Sygnałem świadczącym o dobrej opinii opartej na wątpliwych przesłankach, może być używanie przez ich autorów określeń w rodzaju: „fajny instruktor”, „równy gość”, „w porządku instruktor”. Brak informacji na temat szczególnych cech, jakimi się wyróżnia ów nauczyciel, może świadczyć o subiektywnym odczuciu nadawcy tej opinii, który oceniając swojego instruktora (po części nieświadomie) ocenia go bardziej jako znajomego i zwyczajnie człowieka, niż stricte kompetentną w tej branży osobę.
Bywa, że nadawcy dobrej opinii (niezależnie od środków przekazu) opierają się głównie na fakcie, iż zdali egzamin praktyczny na prawo jazdy z wynikiem pozytywnym. W ich oczach instruktor (niezależnie od poziomu szkolenia) zwykle będzie zasługiwał na taką opinię. Nie zawsze musi tak być, ponieważ opinie zwykle oparte są na subiektywnym odczuciu szczęśliwego posiadacza prawa jazdy.
Psychologia poznawcza definiuje to zjawisko jako efekt halo – efekt aureoli. Zjawisko to objawia się tendencją do automatycznego przypisywania komuś cech osobowości na podstawie pozytywnego lub negatywnego wrażenia. Jest odmianą tzw. podstawowego błędu atrybucji. Polega na tym, że przypisanie komuś jednej pozytywnej lub negatywnej cechy wpływa na skłonność do przypisywania innych, niezaobserwowanych właściwości, które są zgodne ze znakiem emocjonalnym pierwszego przypisanego atrybutu.
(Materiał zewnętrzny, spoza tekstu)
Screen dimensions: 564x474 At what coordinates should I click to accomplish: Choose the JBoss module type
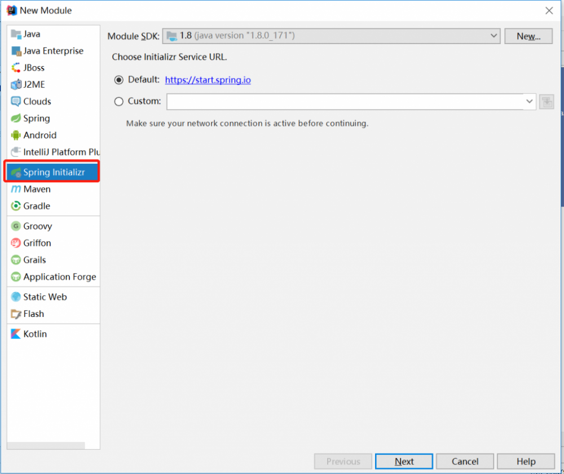[17, 68]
Trzeba wybrać fajnego instruktora
Rolą instruktora nie jest, by był on znany jako… fajny. Dobrego nauczyciela w tej branży powinny przede wszystkim cechować: duży zasób wiedzy, odpowiednie kompetencje i specjalne predyspozycje. Winien być ofiarny, rzetelny, uczciwy, empatyczny, schludny, wymagający, odznaczający się wysokim poziomem krytycyzmu względem siebie i innych – profesjonalistą o dużym doświadczeniu. Powinien też mieć opinię odpowiedzialnego i pracowitego fachowca, czystego, zorganizowanego i nieustannie podnoszącego swoje kwalifikacje.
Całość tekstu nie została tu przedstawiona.